= Local Body Tax =

City-level tax in India

Local Body Tax, popularly known by its abbreviation as LBT, is the tax imposed by the local civic bodies of India on the entry of goods into a local area for consumption, use or sale therein. The tax is imposed based on the Entry 52 of the State List from the Schedule VII of the Constitution of India which reads; "Taxes on the entry of goods into a local area for consumption, use or sale therein." The tax is to be paid by the trader to the civic bodies and the rules and regulations of these vary amongst different States in India. The LBT is now partially abolished as of 1 August 2015.

== History and implementation ==
The tax supersedes the "octroi" and "Cess" system of taxing. The octroi system, which originates from the ancient Roman times, levied tax on the goods while they entered the limits of the civic body. In it, the trucks or goods carriers had to pay tax while they entered the city limits at the octroi check posts. As of 2013, the Indian state of Maharashtra and one state in the Northeast African country of Ethiopia are the only known regions to impose octroi. The system was in practice in Maharashtra since 1965. In March 2013, in a joint session of the Maharashtra Legislative Assembly and the Maharashtra Legislative Council, the Chief Minister of Maharashtra Prithviraj Chavan announced that the octroi and cess will be cancelled and LBT would be levied in the municipalities of Mumbai, Thane, Pune, Nagpur and Pimpri-Chinchwad in the same year. The LBT was in action in other 20 municipalities at that time. Other municipalities implemented LBT effective from 1 April 2013 and Mumbai was planned to implement from 1 October 2013. The law for the same had been passed in 2009 and rules for implementation in various regions had to be drafted. Chavan noted in an interview that with LBT, the free flow of goods will be possible which was hindered by the octroi collection at the check posts.
★ ★ ★
— TO BE DONE —
1 > Answer these questions about the Local Body Tax text, one per line, marked (a), (b) and (c):
(a) Which entry of the State List is the tax based on?
(b) Since what year had the octroi system been in practice in Maharashtra?
(c) Who announced in March 2013 that octroi and cess would be cancelled?
2 > Please rewrite the Local Body Tax text, taking everything from "City-level tax in" down to "1 August 2015.", and change "civic bodies" to "municipal bodies" wherever it occurs.
3 > For each statement, say yes or no to whether it agrees with the Local Body Tax text, and quote the words that decide it:
(a) The trader pays the tax to the civic bodies.
(b) Mumbai put LBT into effect on 1 April 2013.
(c) The law for LBT was passed in 2009.
The lines that come after this text have no connection to it.
★ ★ ★
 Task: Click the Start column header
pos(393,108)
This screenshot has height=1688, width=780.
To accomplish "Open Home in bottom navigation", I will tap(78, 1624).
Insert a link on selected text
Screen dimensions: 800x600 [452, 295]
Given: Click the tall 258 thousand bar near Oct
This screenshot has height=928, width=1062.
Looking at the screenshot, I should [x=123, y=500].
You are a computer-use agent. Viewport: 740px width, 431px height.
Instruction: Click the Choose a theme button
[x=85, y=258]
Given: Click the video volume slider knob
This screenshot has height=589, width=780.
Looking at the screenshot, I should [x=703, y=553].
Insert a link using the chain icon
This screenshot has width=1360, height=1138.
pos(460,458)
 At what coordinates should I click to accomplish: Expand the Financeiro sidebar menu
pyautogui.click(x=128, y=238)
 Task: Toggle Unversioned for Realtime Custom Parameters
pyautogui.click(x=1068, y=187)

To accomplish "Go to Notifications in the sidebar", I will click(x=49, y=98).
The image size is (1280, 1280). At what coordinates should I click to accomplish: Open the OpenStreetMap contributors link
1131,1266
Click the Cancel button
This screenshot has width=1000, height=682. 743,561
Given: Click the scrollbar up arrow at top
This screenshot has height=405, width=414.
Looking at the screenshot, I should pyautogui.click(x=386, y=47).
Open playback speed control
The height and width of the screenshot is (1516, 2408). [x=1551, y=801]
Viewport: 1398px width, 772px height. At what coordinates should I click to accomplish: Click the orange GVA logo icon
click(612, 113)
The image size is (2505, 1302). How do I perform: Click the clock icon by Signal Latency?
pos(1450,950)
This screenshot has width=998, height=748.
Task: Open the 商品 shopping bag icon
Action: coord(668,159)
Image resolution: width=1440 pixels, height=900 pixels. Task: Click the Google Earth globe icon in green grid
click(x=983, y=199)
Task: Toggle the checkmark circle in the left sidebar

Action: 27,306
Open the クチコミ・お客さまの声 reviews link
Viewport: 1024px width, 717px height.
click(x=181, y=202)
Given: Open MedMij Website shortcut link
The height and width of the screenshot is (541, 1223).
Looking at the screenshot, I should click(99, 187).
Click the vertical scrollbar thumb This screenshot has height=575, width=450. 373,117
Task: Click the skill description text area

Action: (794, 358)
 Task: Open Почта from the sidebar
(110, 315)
★ ★ ★
— WRITTEN ANSWERS —
1 >
(a) Entry 52
(b) 1965
(c) Prithviraj Chavan, the Chief Minister of Maharashtra

2 >
City-level tax in India

Local Body Tax, popularly known by its abbreviation as LBT, is the tax imposed by the local municipal bodies of India on the entry of goods into a local area for consumption, use or sale therein. The tax is imposed based on the Entry 52 of the State List from the Schedule VII of the Constitution of India which reads; "Taxes on the entry of goods into a local area for consumption, use or sale therein." The tax is to be paid by the trader to the municipal bodies and the rules and regulations of these vary amongst different States in India. The LBT is now partially abolished as of 1 August 2015.

3 >
(a) Yes: "The tax is to be paid by the trader to the civic bodies"
(b) No: "Mumbai was planned to implement from 1 October 2013"
(c) Yes: "The law for the same had been passed in 2009"